— Par Olivier Lancien —
L’archipel a été placé en zone d’alerte maximale, avec la fermeture totale des restaurants et des bars. Une mesure jugée « disproportionnée » Baie-Mahault (Guadeloupe) correspondance Un coup de massue sur la tête de professionnels de la restauration en Guadeloupe.
Dans ce petit snack de Bragelogne, à Baie-Mahault, commune du nord de Basse-Terre, ce jeudi 24 septembre au matin, c’est un peu le grand flou qui règne. L’entreprise fait de la vente de repas à emporter, mais possède aussi des tables pour le service du midi. Au lendemain des annonces d’Olivier Véran, le ministre de la santé, indiquant que l’île était placée en « zone d’alerte maximale » face au coronavirus, les deux employées, charlotte sur la tête et masque de protection sur le visage, sont inquiètes. « Il faut fermer, mais personne ne parle des modalités. Et nos salaires ? Si ça continue comme ça, on va mettre la clé sous la porte », expliquent-elles.
Les restaurateurs ont le sentiment que leur secteur est pris pour cible par l’État. Déjà, le 11 septembre, la préfecture avait annoncé la mise en place de la fermeture anticipée à 22 heures. Une mesure diversement appréciée, à cause du manque à gagner.
Le flou aussi pour les Guadeloupéens. Cécile travaille dans l’insertion professionnelle. Le weekend, elle aime bien aller au restaurant avec sa fille, collégienne. Une manière de se retrouver après une semaine où elles n’ont pas vraiment le temps de discuter. Cécile ne comprend pas que l’Etat ferme pendant quinze jours les restaurants et continue à permettre les regroupements d’élèves dans les établissements scolaires – pire, que le ministre de l’éducation nationale, Jean-Michel Blanquer, y assouplisse le protocole sanitaire.

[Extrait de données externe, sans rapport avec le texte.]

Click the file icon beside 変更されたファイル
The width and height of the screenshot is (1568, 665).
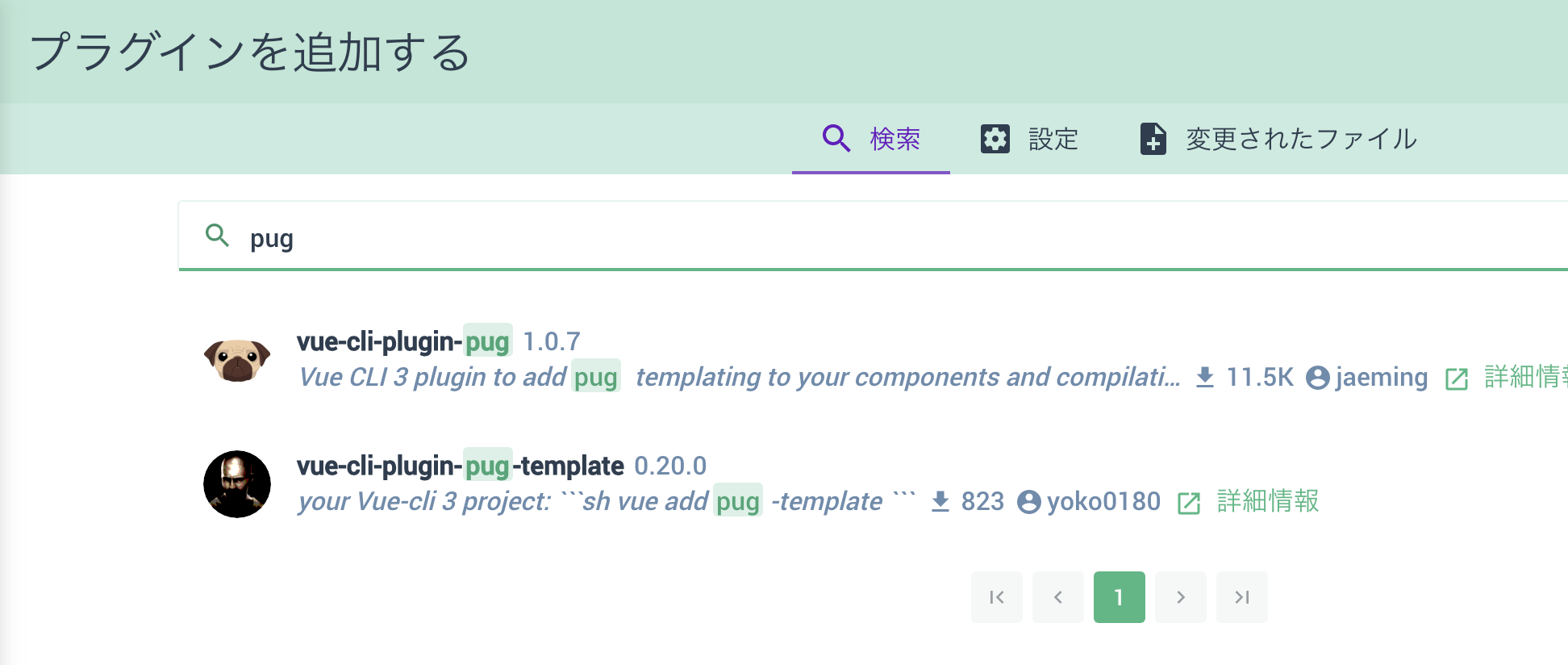(1153, 138)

Mêmes questionnements sur le maintien de l’ouverture des centres commerciaux de l’île.
« Casser la courbe »
La fermeture totale des bars et restaurants, à partir de vendredi soir à minuit, Josette Bore-Lincertin n’approuve pas. Pour la présidente du département de la Guadeloupe, c’est une « mesure disproportionnée ». Elle pénalise ces établissements qui ont déjà « payé un lourd tribut économique et social » après deux mois de confinement au printemps.

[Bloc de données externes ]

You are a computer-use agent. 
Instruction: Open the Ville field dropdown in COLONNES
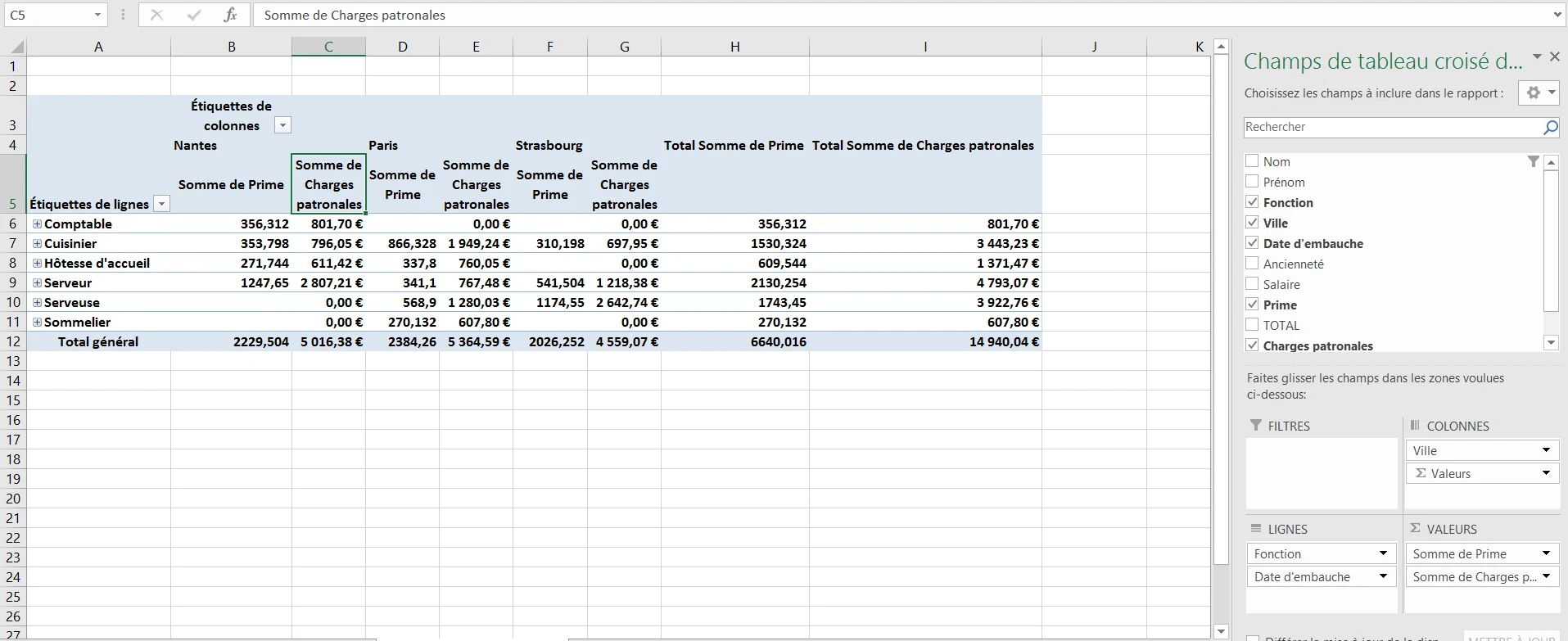(1546, 450)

Présidente du conseil de surveillance du centre hospitalier universitaire (CHU), Mme Borel-Lincertin est au fait des analyses locales de propagation du virus et sait que les établissements qui accueillent du public ne sont pas les principaux vecteurs de la contamination, quand les regroupements privés y participent pour beaucoup. La présidente du département est plus favorable à un couvre-feu pendant quinze jours dans tout l’archipel. Une mesure qui serait, selon elle, plus efficace. Rody Tolassy, le délégué départemental du Rassemblement national (RN), parle, lui, d’un « manque de cohérence » de l’État. Le RN guadeloupéen fustige la gestion de crise par Emmanuel Macron et le gouvernement, qualifiée d’« amateurisme », dénonçant les fêtes clandestines organisées ces derniers temps, sans « intervention des forces de l’ordre ». Le préfet de région, Alexandre Rochatte, a déjà pointé du doigt il y a deux semaines ces rassemblements. Dans ses mesures complémentaires au placement de l’archipel en zone d’alerte maximale, l’État interdit tout rassemblement festif, même dans un lieu privé, dès lors qu’il y a un appel sur les réseaux sociaux ou une réception du public.
Les mesures en Guadeloupe vont bien au-delà de la fermeture des bars et restaurants pour les deux prochaines semaines. Il faut « casser la courbe ascendante » des contaminations, selon Alexandre Rochatte. Le représentant de l’Etat insiste sur l’application stricte des gestes barrières et le port du masque, et demande aux entreprises de privilégier le télétravail. Bannis aussi les rassemblements de plus de dix personnes dans l’espace public. Les plages et les rivières sont interdites entre 11 h 30 et 14 heures, et le soir de 19 heures à 5 heures le lendemain, pour éviter les regroupements. Les liaisons interîles sont également touchées : pour aller en Martinique ou à SaintMartin, il faudra désormais motiver son voyage.
Des membres du service santé des armées doivent arriver en renfort pour suppléer les personnels soignants du CHU. L’alerte la plus inquiétante vient de Valérie Denux. Après le bilan de la mobilisation du CHU dans le cadre du plan blanc déclenché le 23 août, la directrice de l’agence régionale de santé a souligné le cocktail souvent mortel que représentent le Covid19 et les maladies chroniques, comme l’obésité, le diabète ou les pathologies cardiaques.
Mme Denux affirme qu’un tiers de la population guadeloupéenne est en danger, avec 100 000 personnes qui souffrent de pathologies de longue durée dans l’archipel.